As climate-related disasters, such as floods, droughts, and extreme temperatures become more common, humans are being exposed to unique combinations of health hazards and stressors, which are often inequitably distributed across the population. A panel of experts will discuss how climate change and climate disasters impact health outcomes for different populations and exacerbates health inequities, their impact on health systems, and how we can better prepare for and mitigate the health impacts of a changing climate.
Sue Anne Bell, PhD, FNP-BC
Assistant Professor, Department of Systems, Populations and Leadership
University of Michigan School of Nursing
Dr. Bell is a nurse scientist and family nurse practitioner, with expertise in disaster response, community health and emergency care. Her research focuses broadly on the health effects of disasters and the impact of climate change on human health within a health equity framework. She is particularly interested in the long-term impact of disasters on human’s health, in developing policy that protects and promotes health throughout the disaster management cycle, and in the relationship between community resilience, health disparities and disasters.
Elizabeth Fussell, PhD
Professor, Population Studies and Environment and Society
Brown University
Elizabeth Fussell is a sociologist and demographer. She joined Brown University and the PSTC in 2014. Her research focuses on environmental drivers of migration and social inequalities in migration, health, and other post-disaster outcomes. She is also Editor-in-Chief of the Springer journal, Population & Environment.
Michael Mann, PhD
Presidential Distinguished Professor and Director of Penn Center for Science, Sustainability and the Media
School of Arts and Sciences
Dr. Michael Mann is Presidential Distinguished Professor in the Department of Earth and Environmental Science at the University of Pennsylvania, with a secondary appointment in the Annenberg School for Communication. His research focuses on climate science and climate change. He was selected by Scientific American as one of the fifty leading visionaries in science and technology in 2002, was awarded the Hans Oeschger Medal of the European Geophysical Union in 2012. He made Bloomberg News‘ list of fifty most influential people in 2013. He has received the Friend of the Planet Award from the National Center for Science Education, the Stephen H. Schneider Award for Outstanding Climate Science Communication from Climate, the Award for Public Engagement with Science from the AAAS, the Climate Communication Prize from the American Geophysical Union and the Leo Szilard Award of the American Physical Society.
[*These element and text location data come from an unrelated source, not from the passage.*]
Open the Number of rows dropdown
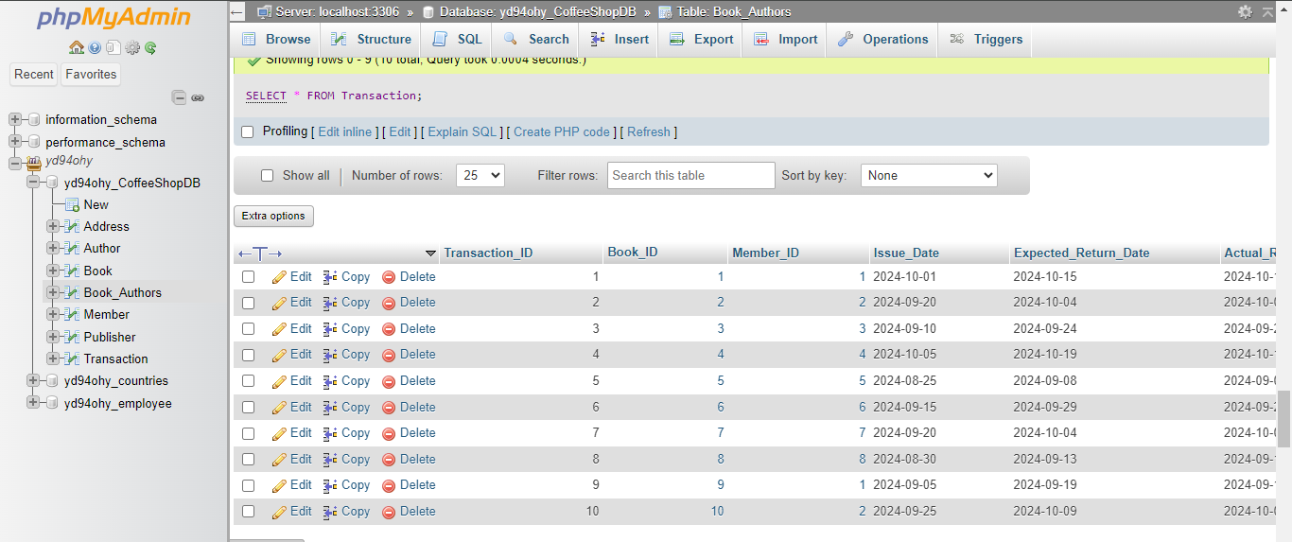(x=480, y=175)
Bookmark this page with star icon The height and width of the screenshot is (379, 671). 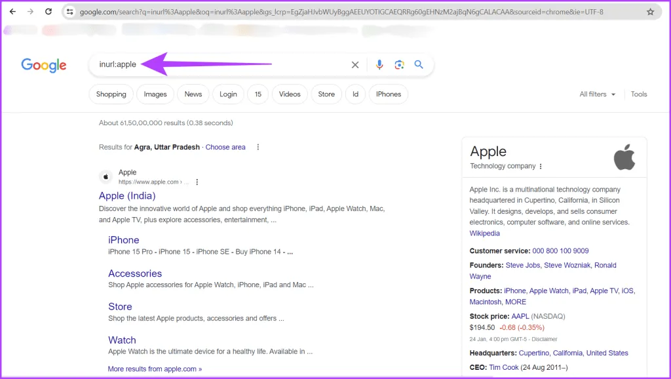[650, 12]
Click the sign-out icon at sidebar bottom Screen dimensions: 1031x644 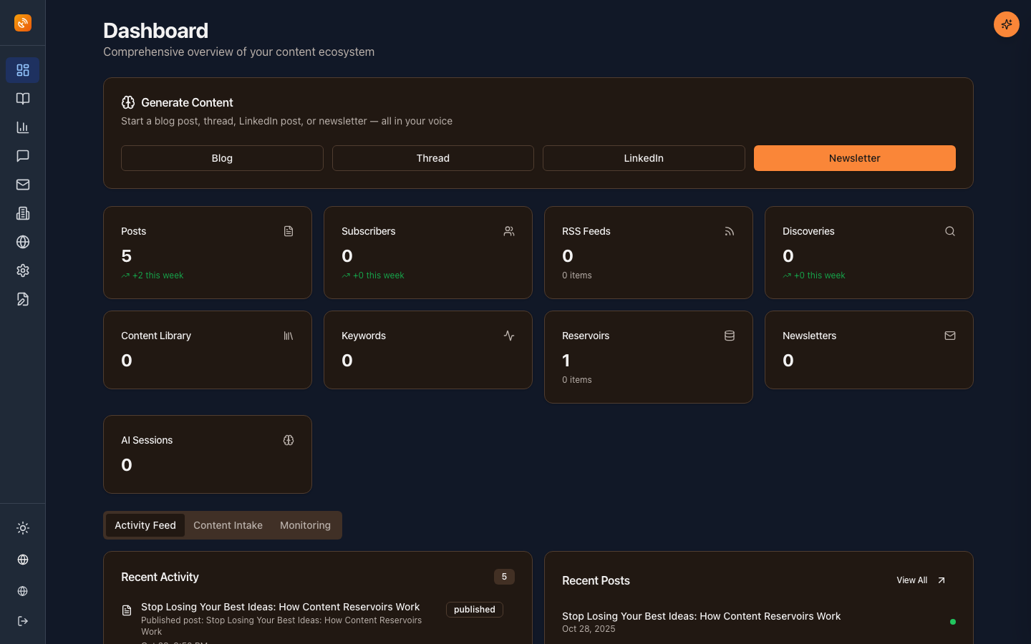pyautogui.click(x=22, y=621)
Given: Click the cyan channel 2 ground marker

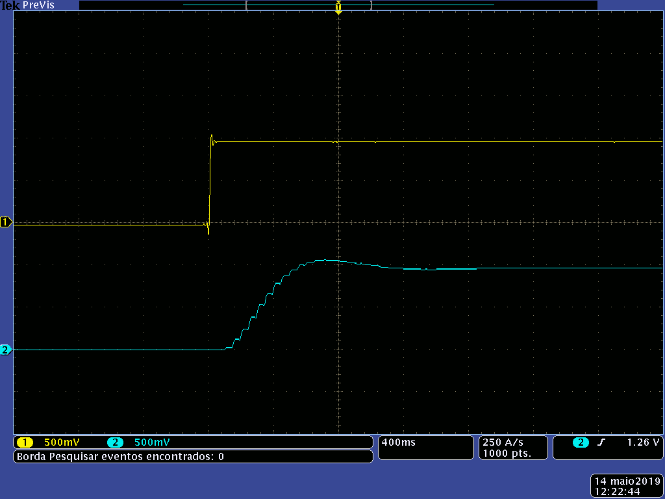Looking at the screenshot, I should pos(6,350).
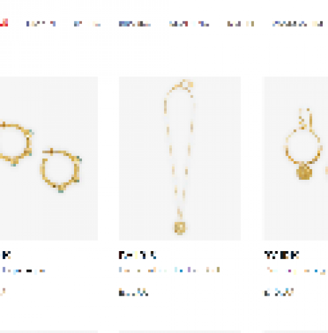Open the red highlighted navigation menu item

4,23
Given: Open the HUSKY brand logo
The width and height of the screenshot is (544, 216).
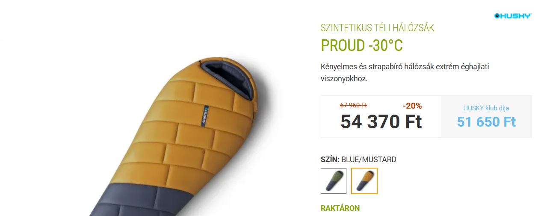Looking at the screenshot, I should click(513, 16).
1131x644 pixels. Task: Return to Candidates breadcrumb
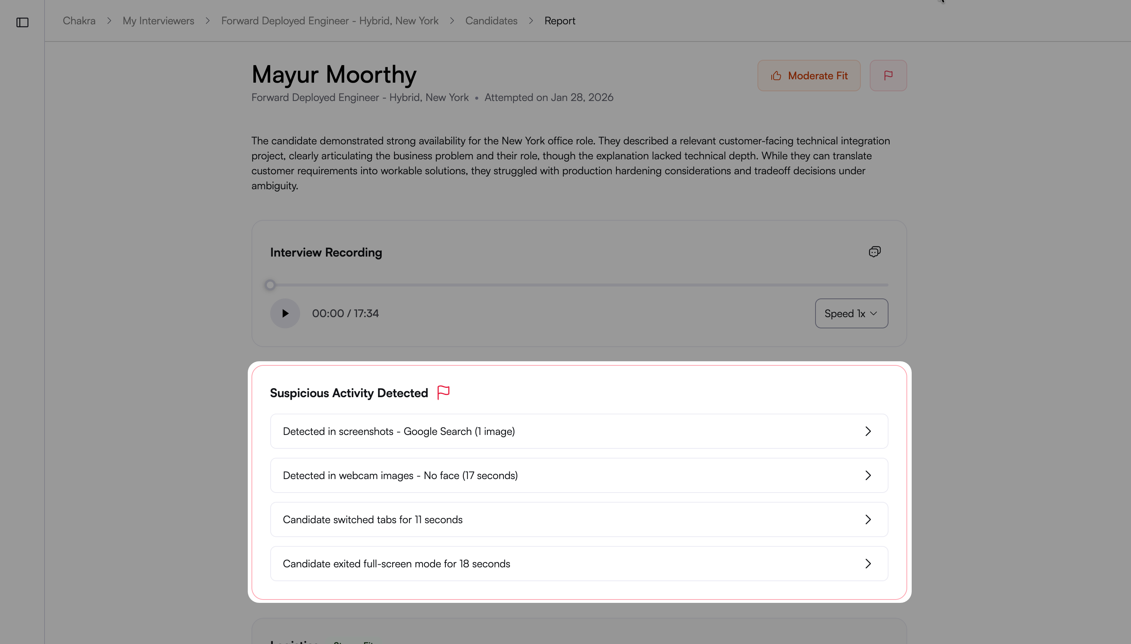point(491,21)
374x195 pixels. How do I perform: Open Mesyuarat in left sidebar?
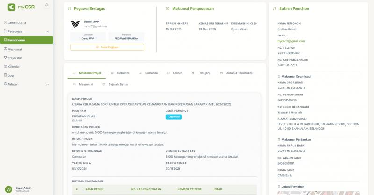(15, 49)
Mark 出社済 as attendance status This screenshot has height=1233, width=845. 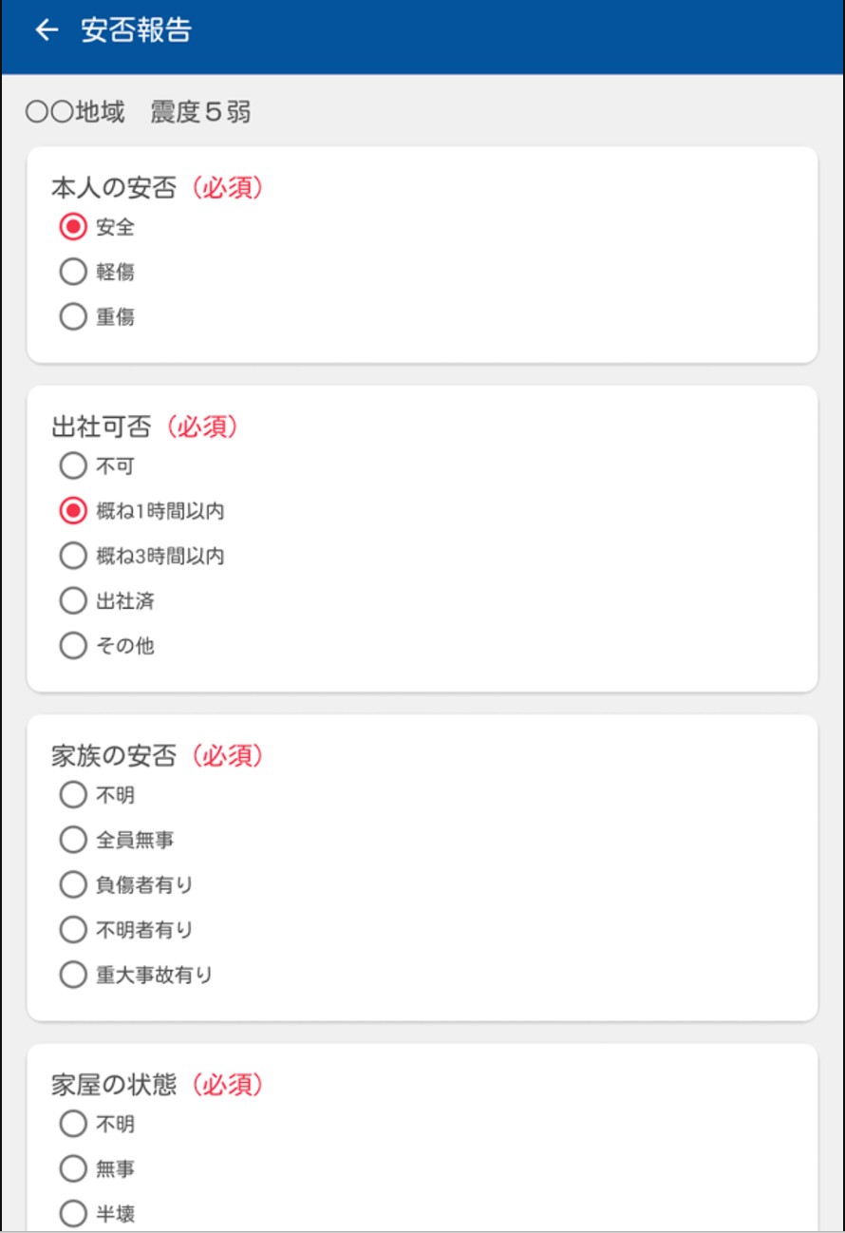(73, 601)
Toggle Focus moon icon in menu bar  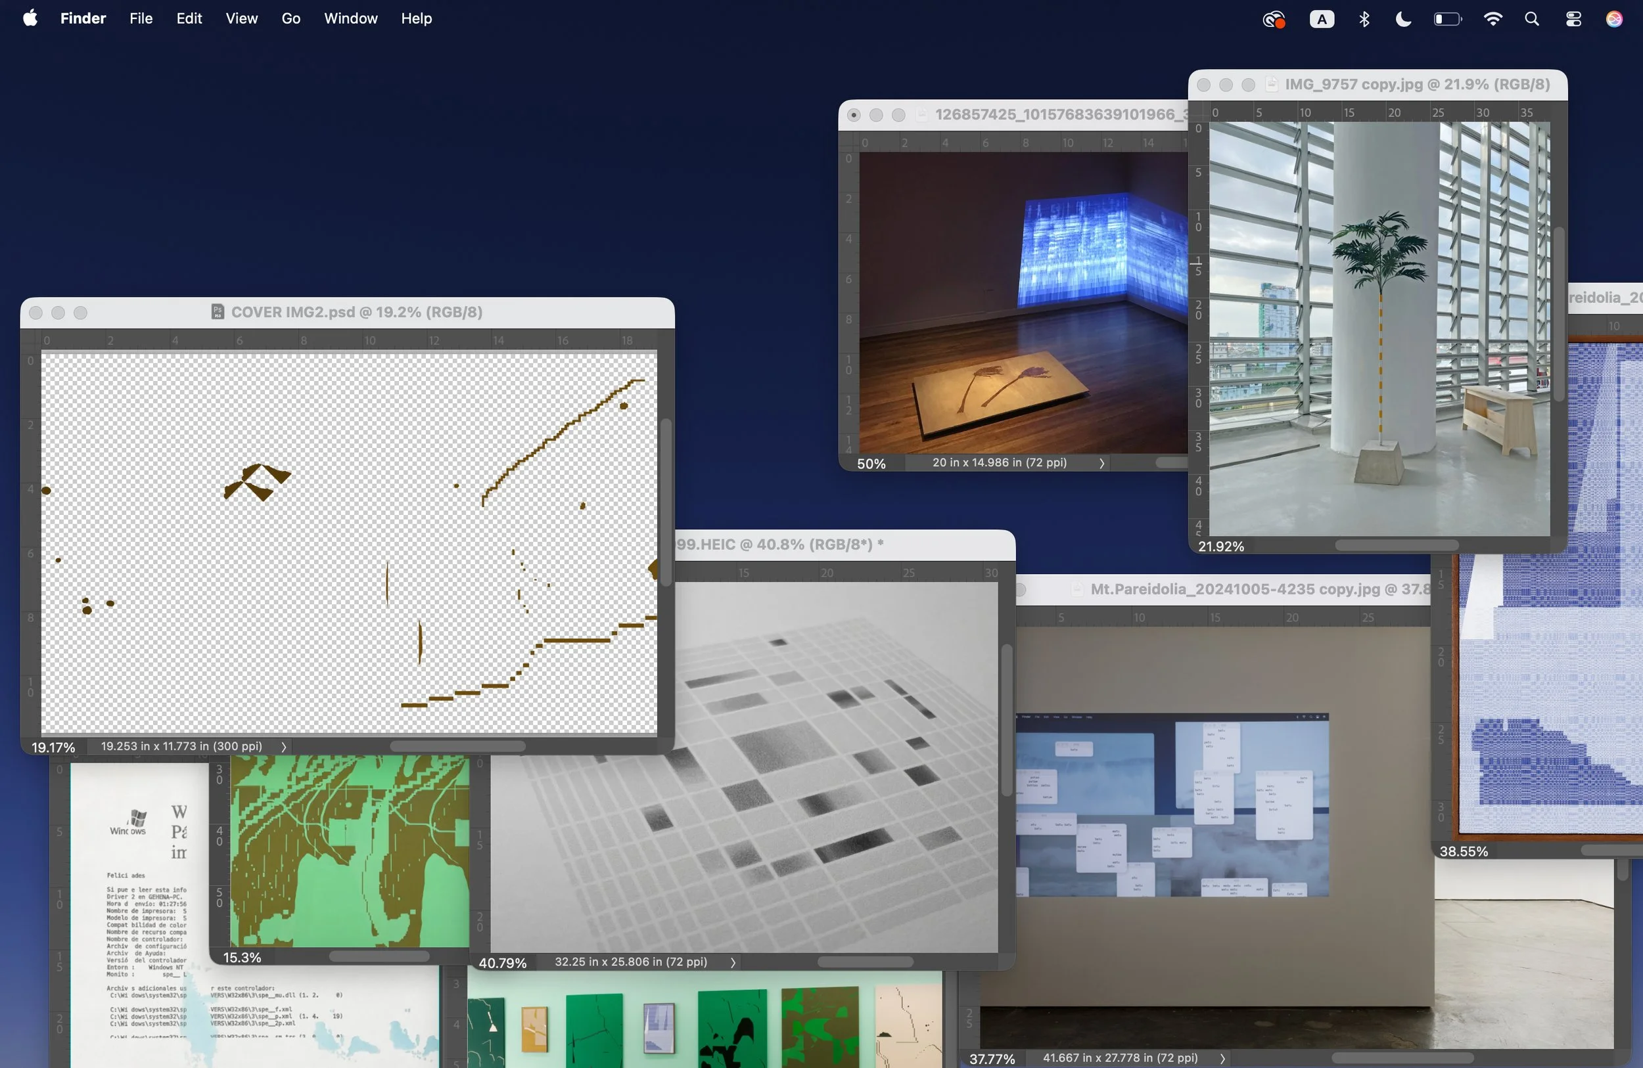click(x=1403, y=19)
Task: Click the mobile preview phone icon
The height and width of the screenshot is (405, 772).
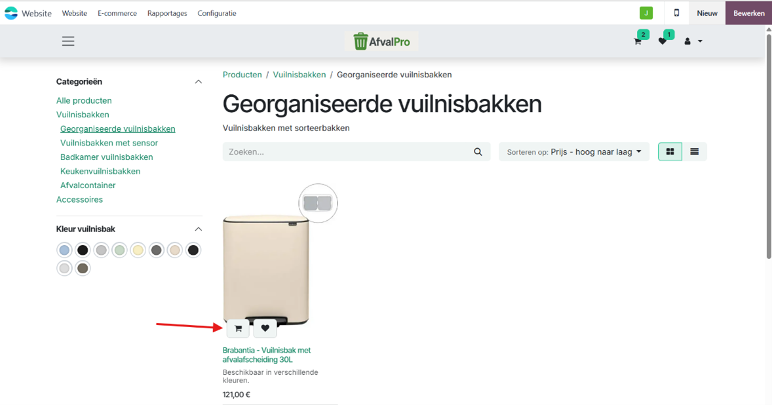Action: (x=676, y=13)
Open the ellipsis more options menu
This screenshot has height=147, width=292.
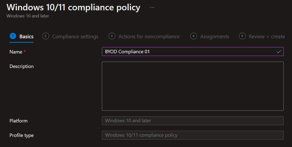[x=152, y=7]
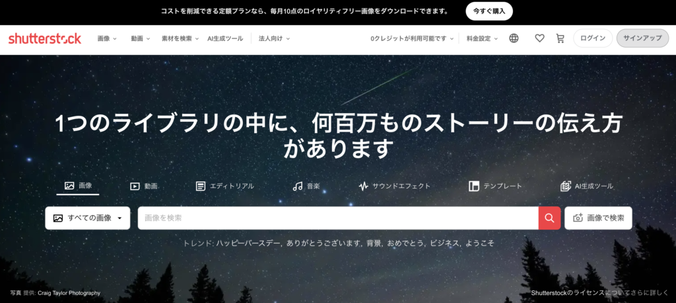Open the language globe icon
This screenshot has height=303, width=676.
point(514,38)
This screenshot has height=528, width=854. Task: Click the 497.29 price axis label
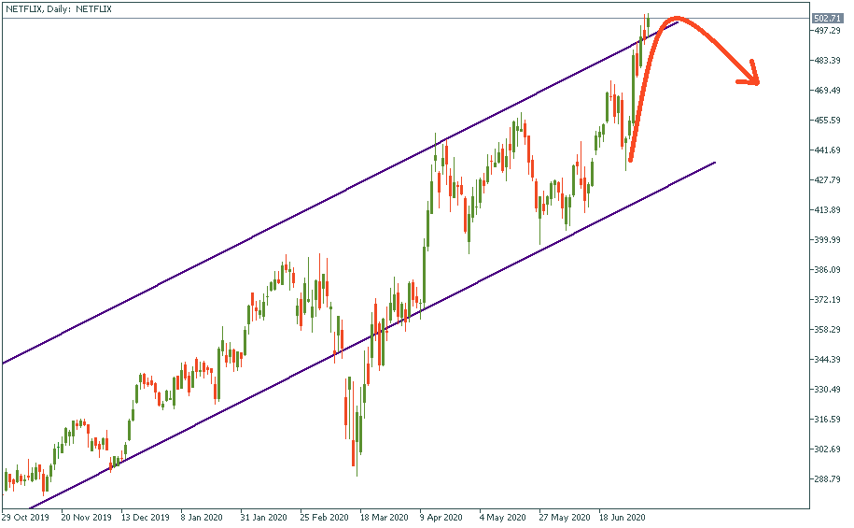pos(826,30)

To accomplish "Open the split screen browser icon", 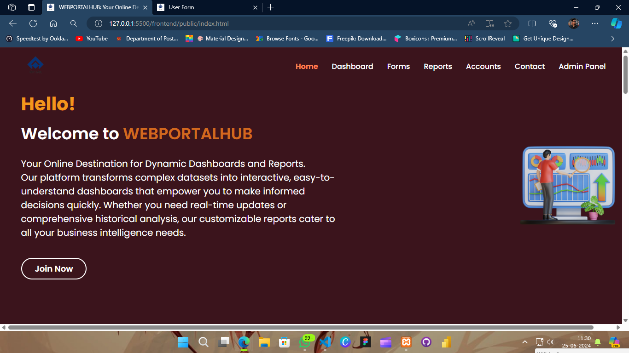I will [532, 23].
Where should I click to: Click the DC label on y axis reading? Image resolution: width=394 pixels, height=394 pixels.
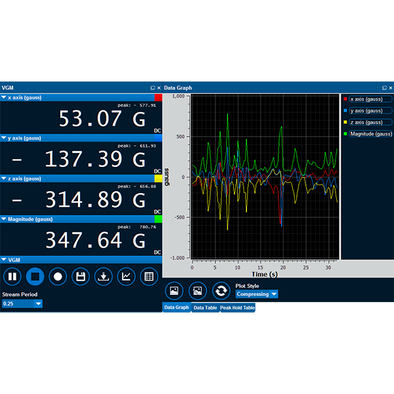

He received the Tyler Prize for Environmental Achievement 2019 and was elected to the National Academy of Sciences in 2020. He is a Fellow of the AGU, AMS, GSA, AAAS and the Committee for Skeptical Inquiry. He is co-founder of RealClimate.org, author of more than 200 peer-reviewed and edited publications, numerous op-eds and commentaries, and five books including Dire Predictions, The Hockey Stick and the Climate Wars, The Madhouse Effect, The Tantrum that Saved the World, and The New Climate War.
Sacoby Wilson, PhD, MS
Director, Community Engagement, Environmental Justice, and Health, and Professor, Maryland Institute for Applied Environmental Health
University of Maryland, College Park School of Public Health
Dr. Wilson is an environmental health scientist with expertise in environmental justice and environmental health disparities. His primary research interests are related to issues that impact underserved, socially and economically disadvantaged, marginalized, environmental justice, and health disparity populations - including issues such as environmental justice, air pollution, housing disparities, built environment, climate change, drinking water quality, food justice, Port of Charleston, sewer and water infrastructure, goods movement, traffic exposure and health disparities, community-university environmental health partnerships, industrial animal production, exposures for subsistence fishers, and community revitalization.
Courtney Boen, PhD, MPH (moderator)
Assistant Professor of Sociology
School of Arts and Sciences
Courtney Boen, PhD, MPH is an Assistant Professor and Axilrod Faculty Fellow in the Department of Sociology at the University of Pennsylvania. She is also a Research Associate in the Penn Population Studies Center and Population Aging Research Center and an Affiliate in the Center for the Study for Ethnicity, Race, and Immigration at the Penn. Dr. Boen’s research focuses on the social determinants of population health inequality, with particular attention to the social factors producing racial, immigrant-native, and socioeconomic health inequities across the life span. Utilizing biomarkers of physiological functioning and aging and a variety of analytic techniques, her work aims to improve scientific understanding how macro-level social inequality shapes micro-level biophysiological processes to produce health disparities from birth through late life.